Stored data entries:
········

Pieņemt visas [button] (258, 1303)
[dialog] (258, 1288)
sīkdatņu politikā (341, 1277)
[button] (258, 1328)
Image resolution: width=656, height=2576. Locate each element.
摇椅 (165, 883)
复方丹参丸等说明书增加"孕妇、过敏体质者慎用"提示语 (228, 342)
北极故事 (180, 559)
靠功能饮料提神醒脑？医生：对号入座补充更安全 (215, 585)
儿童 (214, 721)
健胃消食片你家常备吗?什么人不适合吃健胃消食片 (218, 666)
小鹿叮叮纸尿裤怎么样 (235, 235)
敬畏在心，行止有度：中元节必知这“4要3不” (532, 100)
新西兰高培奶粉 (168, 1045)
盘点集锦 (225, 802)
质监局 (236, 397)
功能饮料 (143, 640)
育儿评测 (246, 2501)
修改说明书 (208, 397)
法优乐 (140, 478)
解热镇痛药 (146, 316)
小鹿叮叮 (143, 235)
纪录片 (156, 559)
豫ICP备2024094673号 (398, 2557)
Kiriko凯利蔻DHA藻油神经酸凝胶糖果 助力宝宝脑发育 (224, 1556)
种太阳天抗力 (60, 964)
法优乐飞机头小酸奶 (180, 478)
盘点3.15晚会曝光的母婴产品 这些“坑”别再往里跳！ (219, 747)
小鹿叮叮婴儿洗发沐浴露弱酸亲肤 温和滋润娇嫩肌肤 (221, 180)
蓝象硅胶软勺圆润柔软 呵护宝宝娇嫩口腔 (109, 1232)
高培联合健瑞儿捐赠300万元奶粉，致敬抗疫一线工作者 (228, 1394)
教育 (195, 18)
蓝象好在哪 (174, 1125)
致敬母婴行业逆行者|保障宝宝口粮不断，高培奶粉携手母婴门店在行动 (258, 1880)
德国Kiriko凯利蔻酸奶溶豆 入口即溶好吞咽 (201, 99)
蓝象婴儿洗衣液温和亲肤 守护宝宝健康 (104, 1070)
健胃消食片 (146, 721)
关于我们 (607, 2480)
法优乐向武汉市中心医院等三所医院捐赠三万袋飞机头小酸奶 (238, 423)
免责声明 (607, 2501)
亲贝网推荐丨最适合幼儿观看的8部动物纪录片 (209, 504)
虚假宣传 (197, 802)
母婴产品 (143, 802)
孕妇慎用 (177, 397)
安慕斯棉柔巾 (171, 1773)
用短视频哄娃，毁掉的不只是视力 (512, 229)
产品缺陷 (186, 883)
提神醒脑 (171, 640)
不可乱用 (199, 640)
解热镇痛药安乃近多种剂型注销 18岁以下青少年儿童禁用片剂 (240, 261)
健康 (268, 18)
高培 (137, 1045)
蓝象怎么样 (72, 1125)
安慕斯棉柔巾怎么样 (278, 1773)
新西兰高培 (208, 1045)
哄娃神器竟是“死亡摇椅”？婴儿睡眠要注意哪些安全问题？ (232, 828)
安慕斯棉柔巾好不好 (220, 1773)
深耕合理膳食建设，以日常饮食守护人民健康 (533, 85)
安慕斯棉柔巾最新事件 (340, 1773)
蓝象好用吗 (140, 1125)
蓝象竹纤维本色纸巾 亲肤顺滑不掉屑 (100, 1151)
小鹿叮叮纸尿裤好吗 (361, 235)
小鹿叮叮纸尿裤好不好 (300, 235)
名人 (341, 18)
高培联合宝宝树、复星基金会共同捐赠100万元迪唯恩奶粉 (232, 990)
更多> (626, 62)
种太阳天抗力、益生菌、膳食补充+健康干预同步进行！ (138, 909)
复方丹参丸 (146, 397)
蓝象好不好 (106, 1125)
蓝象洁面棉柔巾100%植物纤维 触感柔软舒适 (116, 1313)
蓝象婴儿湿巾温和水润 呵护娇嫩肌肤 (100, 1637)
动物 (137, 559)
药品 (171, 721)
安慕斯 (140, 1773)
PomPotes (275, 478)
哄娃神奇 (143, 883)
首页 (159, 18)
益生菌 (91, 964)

········

EXERCISE BRIEF:
The data given above must be transcribed exactly and completely.

RESPONSE BELOW:
Pieņemt visas [button] (258, 1303)
[dialog] (258, 1288)
sīkdatņu politikā (341, 1277)
[button] (258, 1328)
Image resolution: width=656, height=2576. Locate each element.
摇椅 (165, 883)
复方丹参丸等说明书增加"孕妇、过敏体质者慎用"提示语 (228, 342)
北极故事 (180, 559)
靠功能饮料提神醒脑？医生：对号入座补充更安全 (215, 585)
儿童 (214, 721)
健胃消食片你家常备吗?什么人不适合吃健胃消食片 (218, 666)
小鹿叮叮纸尿裤怎么样 (235, 235)
敬畏在心，行止有度：中元节必知这“4要3不” (532, 100)
新西兰高培奶粉 (168, 1045)
盘点集锦 (225, 802)
质监局 (236, 397)
功能饮料 (143, 640)
育儿评测 (246, 2501)
修改说明书 (208, 397)
法优乐 (140, 478)
解热镇痛药 (146, 316)
小鹿叮叮 (143, 235)
纪录片 (156, 559)
豫ICP备2024094673号 (398, 2557)
Kiriko凯利蔻DHA藻油神经酸凝胶糖果 助力宝宝脑发育 (224, 1556)
种太阳天抗力 (60, 964)
法优乐飞机头小酸奶 (180, 478)
盘点3.15晚会曝光的母婴产品 这些“坑”别再往里跳！ (219, 747)
小鹿叮叮婴儿洗发沐浴露弱酸亲肤 温和滋润娇嫩肌肤 (221, 180)
蓝象硅胶软勺圆润柔软 呵护宝宝娇嫩口腔 (109, 1232)
高培联合健瑞儿捐赠300万元奶粉，致敬抗疫一线工作者 (228, 1394)
教育 (195, 18)
蓝象好在哪 (174, 1125)
致敬母婴行业逆行者|保障宝宝口粮不断，高培奶粉携手母婴门店在行动 (258, 1880)
德国Kiriko凯利蔻酸奶溶豆 入口即溶好吞咽 (201, 99)
蓝象婴儿洗衣液温和亲肤 守护宝宝健康 (104, 1070)
健胃消食片 (146, 721)
关于我们 (607, 2480)
法优乐向武汉市中心医院等三所医院捐赠三万袋飞机头小酸奶 (238, 423)
免责声明 (607, 2501)
亲贝网推荐丨最适合幼儿观看的8部动物纪录片 (209, 504)
虚假宣传 (197, 802)
母婴产品 (143, 802)
孕妇慎用 (177, 397)
安慕斯棉柔巾 (171, 1773)
用短视频哄娃，毁掉的不只是视力 (512, 229)
产品缺陷 (186, 883)
提神醒脑 (171, 640)
不可乱用 (199, 640)
解热镇痛药安乃近多种剂型注销 18岁以下青少年儿童禁用片剂 (240, 261)
健康 (268, 18)
高培 (137, 1045)
蓝象怎么样 (72, 1125)
安慕斯棉柔巾怎么样 (278, 1773)
新西兰高培 (208, 1045)
哄娃神器竟是“死亡摇椅”？婴儿睡眠要注意哪些安全问题？ (232, 828)
安慕斯棉柔巾好不好 (220, 1773)
深耕合理膳食建设，以日常饮食守护人民健康 (533, 85)
安慕斯棉柔巾最新事件 (340, 1773)
蓝象好用吗 (140, 1125)
蓝象竹纤维本色纸巾 亲肤顺滑不掉屑 (100, 1151)
小鹿叮叮纸尿裤好吗 (361, 235)
小鹿叮叮纸尿裤好不好 (300, 235)
名人 (341, 18)
高培联合宝宝树、复星基金会共同捐赠100万元迪唯恩奶粉 (232, 990)
更多> (626, 62)
种太阳天抗力、益生菌、膳食补充+健康干预同步进行！ (138, 909)
复方丹参丸 (146, 397)
蓝象好不好 (106, 1125)
蓝象洁面棉柔巾100%植物纤维 触感柔软舒适 (116, 1313)
蓝象婴儿湿巾温和水润 呵护娇嫩肌肤 (100, 1637)
动物 (137, 559)
药品 (171, 721)
安慕斯 (140, 1773)
PomPotes (275, 478)
哄娃神奇 (143, 883)
首页 (159, 18)
益生菌 (91, 964)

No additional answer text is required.